Rethinking Prophetic Utterances

Rethinking Prophetic Utterances

Recently, someone asked me this question. My answer follows it.

Prophecy is one gifting Paul said to earnestly desire for edifying the Body, but I’ve only once experienced it close to how it was practiced in the early church. Instead folks with the gifting (or something like it) seem to be celebritized at some level in charismatic circles, or in evangelical circles. Others get harnessed with presenting it simply as “teaching.” The Holy Spirit is a polite bystander.

My question is, practically speaking, how can one grow in and practice this gifting in the church, especially without slipping into these ruts? I just feel what is presented as prophecy today is a far cry from what the Spirit wants to offer (Christ, the Father), or how He truly expresses Himself (unboxed, radically humble, unapologetically supernatural).

Most of what passes for “prophesying” today is not the real deal. It’s often packaged in unbiblical and artificial accents, gestures, and voice tones that are largely learned by imitation.

A prophetic utterance is a word that reveals Jesus Christ. It’s not a “teaching,” but a present word from God concerning Christ. The Old Testament prophecies all revealed Jesus.

New Testament prophecy does the same. “The testimony of Jesus is the spirit of prophecy” (Revelation 19:10).

A prophetic utterance doesn’t have to be preceded by “Thus says the Lord” or “The Lord is telling me,” or any of those appeals. (I rarely if ever make those statements when delivering a prophetic word.)

The best book to understand what prophetic utterances are is T. Austin-Sparks’ Prophetic Ministry.

Unfortunately, this understanding of prophetic utterances has been lost to us. When Paul talks about prophetic utterances in 1 Corinthians 14, he’s speaking in the context of an open meeting where the believers are knowing the Lord together during the week, then sharing Him in their gatherings.

I was in a meeting recently when a powerful prophetic word was given. The one who gave it never said, “I’m about to give a prophetic word” or “God is telling me” or “Thus says the Lord or “El Shundai!”

He just started to speak. He told a story from the New Testament in a way that made it come alive.

While doing so, he began weeping. The others in the room started to weep also. (Sometimes prophetic words create overwhelming emotion in the one giving it as well as those hearing it.)

He then made an incisive point with the story and applied it straight to someone in the room, exposing the Lord’s present thought for that individual, exposing their hearts and exhorting them toward repentance and trust in Christ.

I’m not sure how many people in the room — or the individual to whom the word was addressed — recognized that they were standing in the presence of the Lord speaking prophetically.

I say this because it didn’t come with all the typical packages that so-called “prophetic words” have been associated with over the last 50 years.
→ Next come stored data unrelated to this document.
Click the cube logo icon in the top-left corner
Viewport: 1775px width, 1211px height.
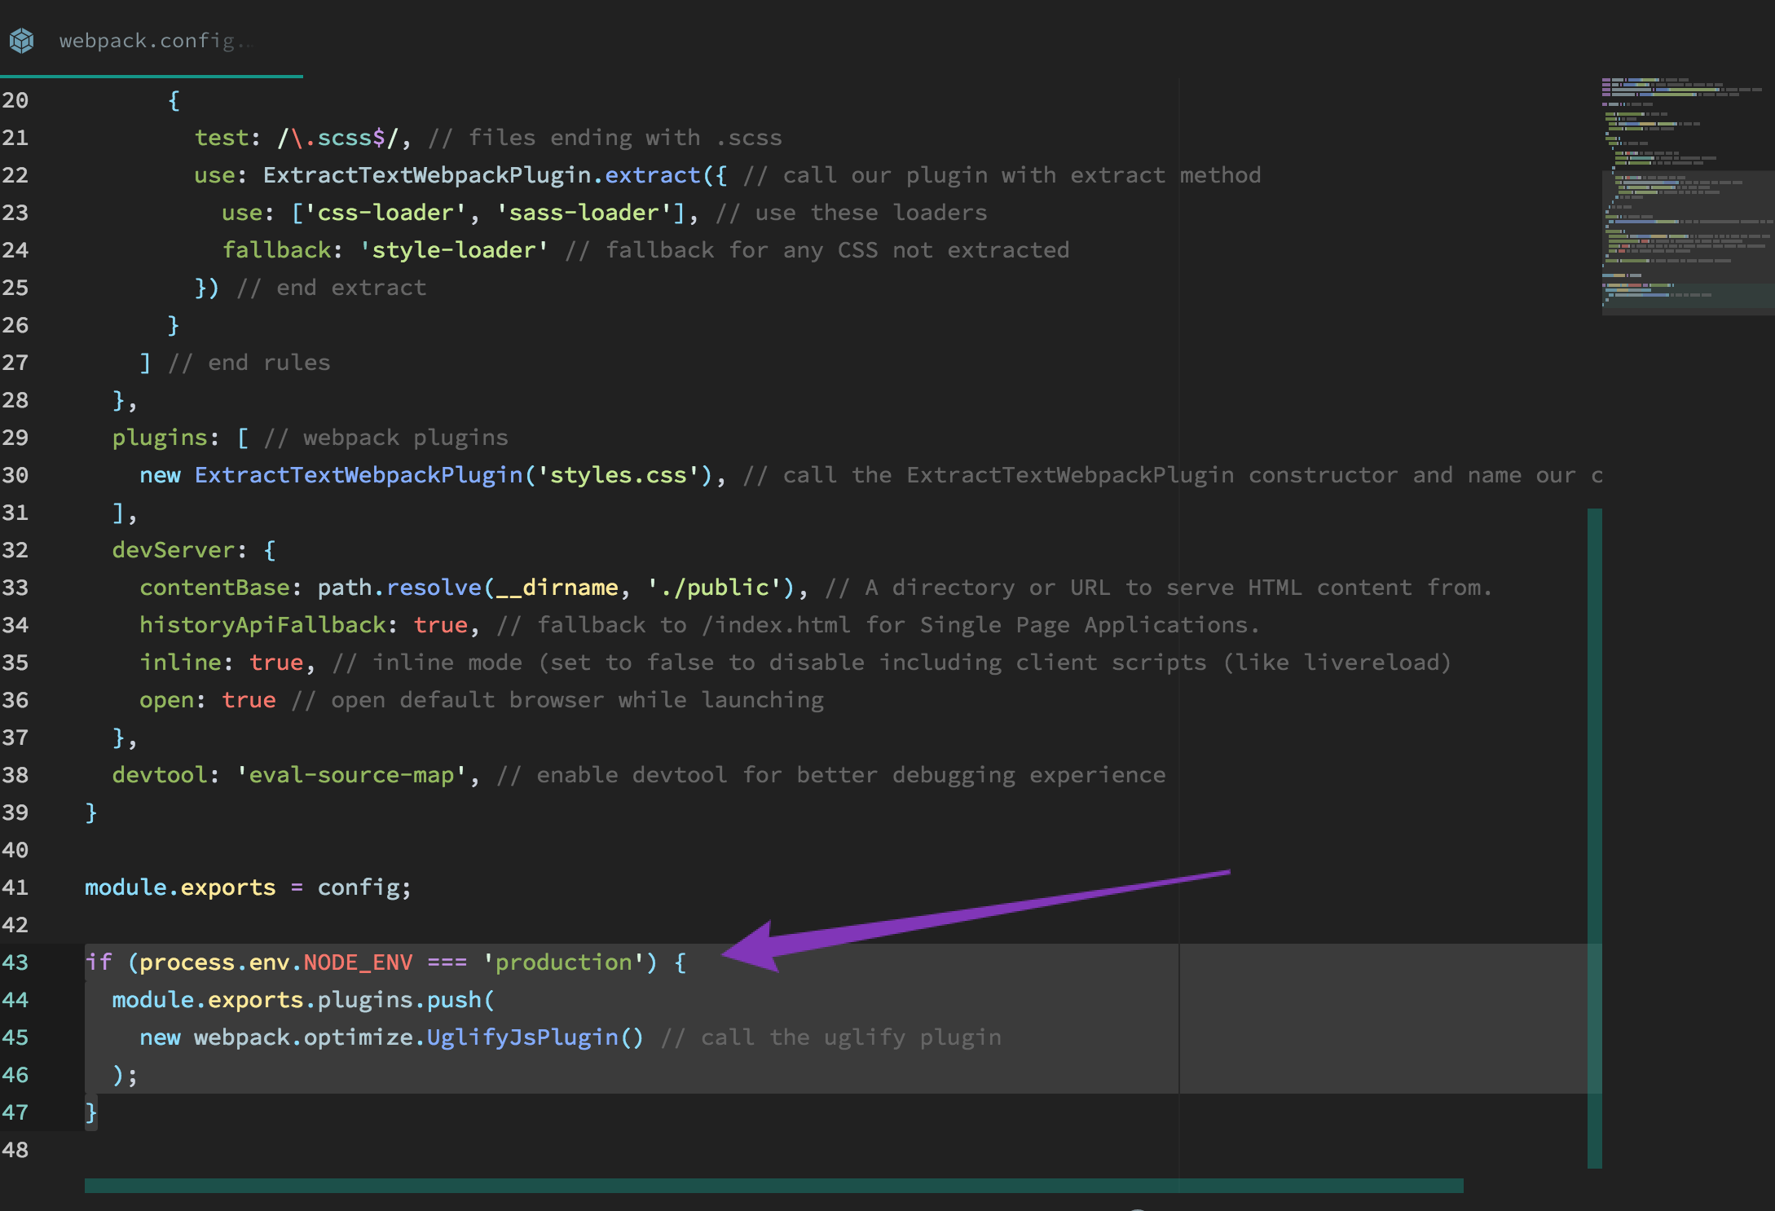[21, 39]

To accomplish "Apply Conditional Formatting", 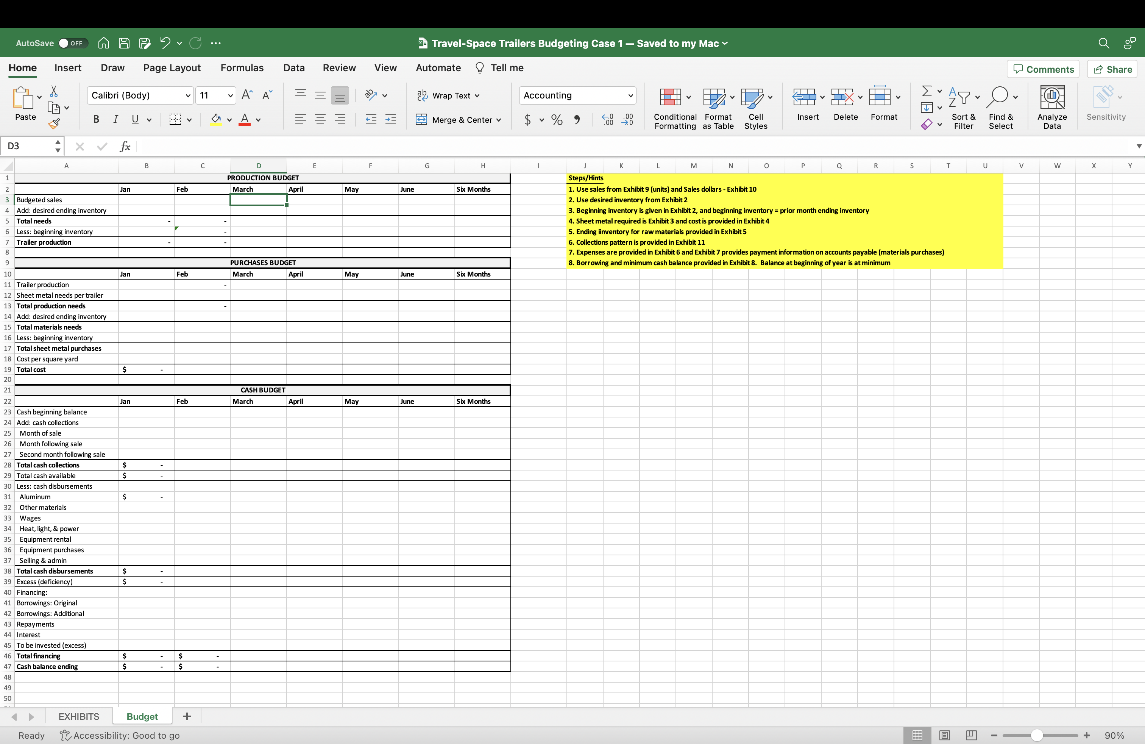I will click(x=674, y=106).
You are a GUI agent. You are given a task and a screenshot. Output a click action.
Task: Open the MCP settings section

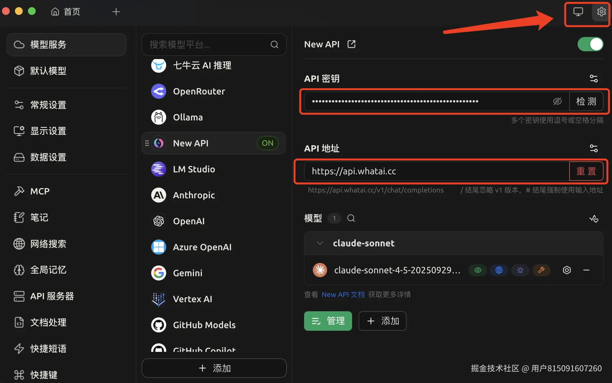tap(39, 191)
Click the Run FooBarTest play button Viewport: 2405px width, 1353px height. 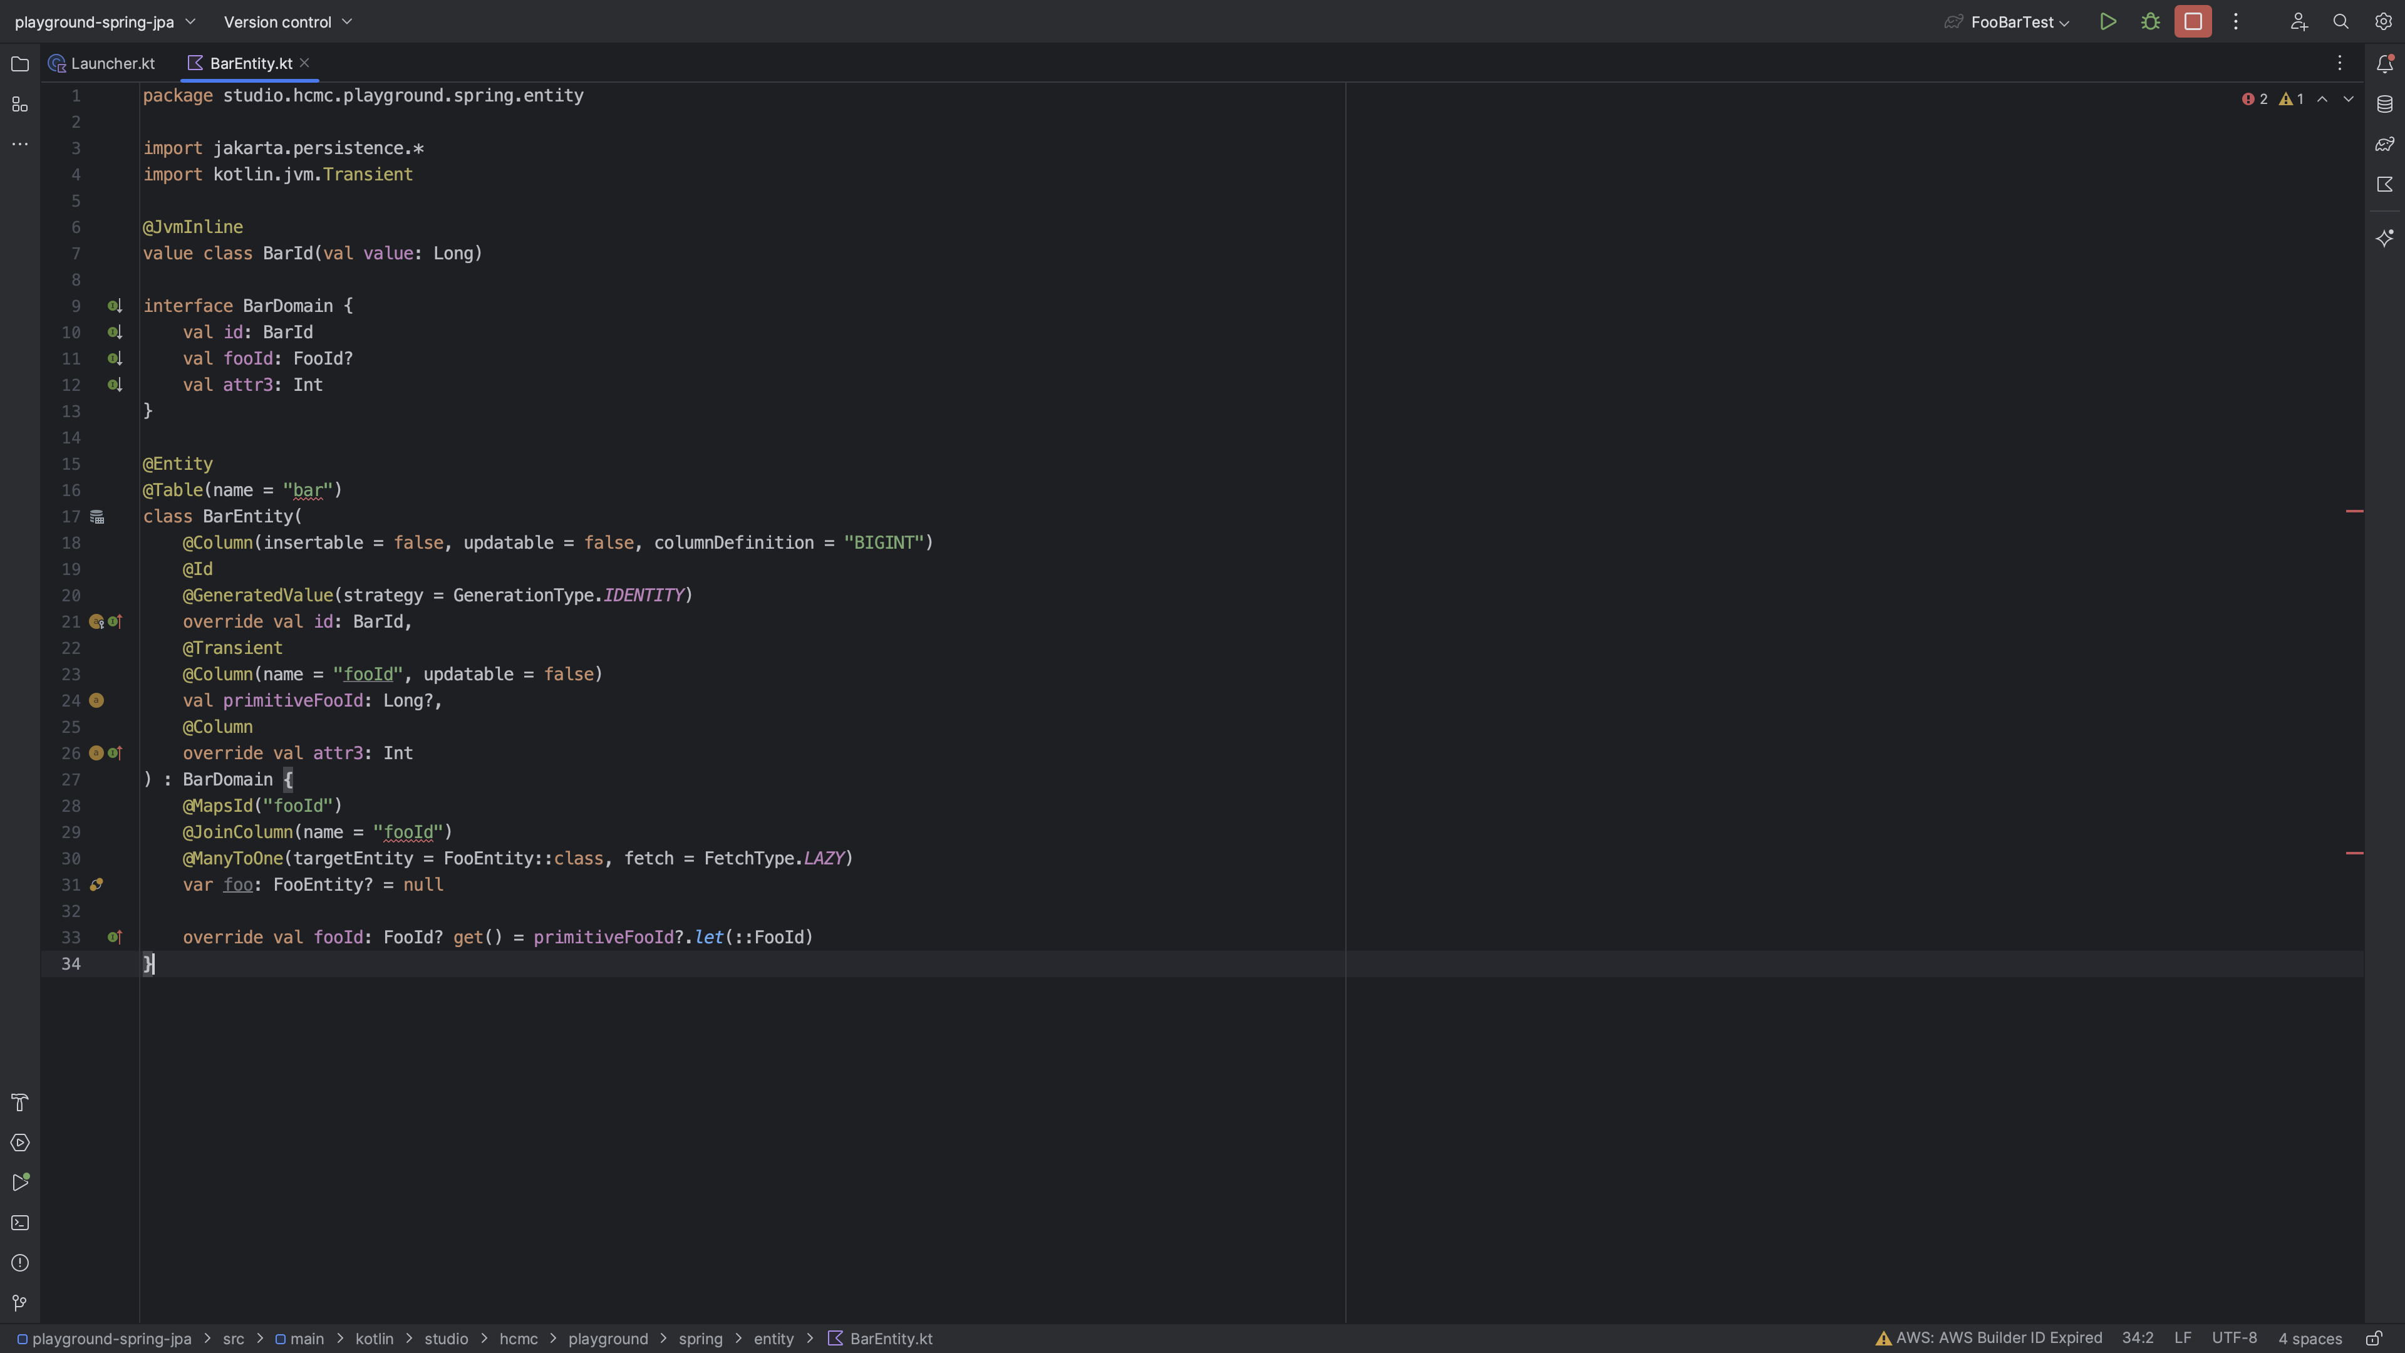2107,21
The real Jesus often comes to us in ways with which we aren’t familiar or used to.

That’s one small example.

Prophetic utterances can be spontaneous or they can be brought as a message unveiling Christ that the speaker has received and then delivers.

Most of the Master Class sessions are prophetic utterances in the New Testament sense of the word. Others are teachings.

Regarding how one can grow into this gift, it begins with knowing the Lord, learning how to live by His life, and discerning His voice.

That’s the content of prophetic utterances.

So my advice to you would be to seek to know the Lord Himself in a deeper way than you know Him now. And let all other pursuits — including pursuing certain “gifts” — fall to the way side. In knowing Christ and learning to live by His life and hear His voice (something I discuss very practically in Part 2 of Jesus Speaks, should you be interested), you will have all that you need.

When you are in a situation where you are given a platform to share the Lord, you will have something to share of Christ.

Forget the label “prophetic” and simply share Him.

That’s what Paul was talking about in 1 Corinthians 14.

The Spirit uses such words to encourage, strengthen, challenge, comfort, and even expose the heart.

These words — or messages — shed light on Christ, magnify Him, and be edifying to those who hear it.

Unfortunately, churches that have meetings that resemble 1 Corinthians 14 are rarely known today. And “prophecy” has been reduced to mean something very different.

Sometimes a prophetic word can contain a word about the future (e.g. Agabus), but it always points to Christ.